**Material provided**
_____

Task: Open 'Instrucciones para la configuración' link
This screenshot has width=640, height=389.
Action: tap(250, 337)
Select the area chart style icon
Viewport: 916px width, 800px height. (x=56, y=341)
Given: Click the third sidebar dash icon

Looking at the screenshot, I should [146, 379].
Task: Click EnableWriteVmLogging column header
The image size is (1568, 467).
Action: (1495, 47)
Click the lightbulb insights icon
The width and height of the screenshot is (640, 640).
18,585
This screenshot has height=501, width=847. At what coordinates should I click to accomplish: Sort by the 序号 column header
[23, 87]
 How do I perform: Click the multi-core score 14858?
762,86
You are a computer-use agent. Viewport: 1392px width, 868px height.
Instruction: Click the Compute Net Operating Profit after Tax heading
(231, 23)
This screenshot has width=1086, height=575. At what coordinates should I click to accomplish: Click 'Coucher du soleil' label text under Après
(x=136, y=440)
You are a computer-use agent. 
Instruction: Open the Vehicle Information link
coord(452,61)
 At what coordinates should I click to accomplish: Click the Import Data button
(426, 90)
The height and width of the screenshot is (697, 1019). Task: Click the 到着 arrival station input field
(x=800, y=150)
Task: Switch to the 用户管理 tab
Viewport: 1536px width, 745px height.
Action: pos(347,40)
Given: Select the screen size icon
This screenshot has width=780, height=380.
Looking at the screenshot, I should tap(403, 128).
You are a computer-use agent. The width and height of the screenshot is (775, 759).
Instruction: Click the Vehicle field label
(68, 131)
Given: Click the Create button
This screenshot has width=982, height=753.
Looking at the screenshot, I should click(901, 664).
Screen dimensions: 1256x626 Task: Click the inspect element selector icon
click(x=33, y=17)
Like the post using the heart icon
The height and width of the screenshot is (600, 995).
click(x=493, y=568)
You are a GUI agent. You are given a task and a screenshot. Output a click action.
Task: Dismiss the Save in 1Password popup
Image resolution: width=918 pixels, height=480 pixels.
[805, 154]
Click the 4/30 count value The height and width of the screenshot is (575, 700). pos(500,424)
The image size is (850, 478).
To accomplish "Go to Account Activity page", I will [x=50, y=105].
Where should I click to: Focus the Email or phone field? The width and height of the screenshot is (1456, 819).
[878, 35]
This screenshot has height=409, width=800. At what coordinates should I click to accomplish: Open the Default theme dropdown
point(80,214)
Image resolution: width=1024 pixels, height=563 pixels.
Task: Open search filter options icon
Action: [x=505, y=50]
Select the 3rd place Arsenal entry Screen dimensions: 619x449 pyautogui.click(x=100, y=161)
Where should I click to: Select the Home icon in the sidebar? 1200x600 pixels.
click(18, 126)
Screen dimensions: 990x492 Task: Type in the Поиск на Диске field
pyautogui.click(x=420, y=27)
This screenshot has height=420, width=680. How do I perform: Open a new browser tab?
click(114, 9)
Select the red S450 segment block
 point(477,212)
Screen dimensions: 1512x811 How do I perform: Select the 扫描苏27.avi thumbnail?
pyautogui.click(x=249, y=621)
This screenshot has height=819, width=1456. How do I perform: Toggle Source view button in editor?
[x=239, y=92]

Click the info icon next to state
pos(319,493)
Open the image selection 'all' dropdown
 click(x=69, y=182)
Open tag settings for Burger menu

_____

Could you output exactly the lines from the one containing "Given: Click the Create button" to the end of the entries above, both included, and no others?

Given: Click the Create button
This screenshot has width=982, height=753.
Looking at the screenshot, I should click(901, 664).
Screen dimensions: 1256x626 Task: Click the inspect element selector icon
click(x=33, y=17)
Like the post using the heart icon
The height and width of the screenshot is (600, 995).
click(x=493, y=568)
You are a GUI agent. You are given a task and a screenshot. Output a click action.
Task: Dismiss the Save in 1Password popup
Image resolution: width=918 pixels, height=480 pixels.
[805, 154]
Click the 4/30 count value The height and width of the screenshot is (575, 700). pos(500,424)
The image size is (850, 478).
To accomplish "Go to Account Activity page", I will [x=50, y=105].
Where should I click to: Focus the Email or phone field? The width and height of the screenshot is (1456, 819).
[878, 35]
This screenshot has height=409, width=800. At what coordinates should I click to accomplish: Open the Default theme dropdown
point(80,214)
Image resolution: width=1024 pixels, height=563 pixels.
Task: Open search filter options icon
Action: [x=505, y=50]
Select the 3rd place Arsenal entry Screen dimensions: 619x449 pyautogui.click(x=100, y=161)
Where should I click to: Select the Home icon in the sidebar? 1200x600 pixels.
click(18, 126)
Screen dimensions: 990x492 Task: Type in the Поиск на Диске field
pyautogui.click(x=420, y=27)
This screenshot has height=420, width=680. How do I perform: Open a new browser tab?
click(114, 9)
Select the red S450 segment block
 point(477,212)
Screen dimensions: 1512x811 How do I perform: Select the 扫描苏27.avi thumbnail?
pyautogui.click(x=249, y=621)
This screenshot has height=819, width=1456. How do I perform: Toggle Source view button in editor?
[x=239, y=92]

Click the info icon next to state
pos(319,493)
Open the image selection 'all' dropdown
 click(x=69, y=182)
Open tag settings for Burger menu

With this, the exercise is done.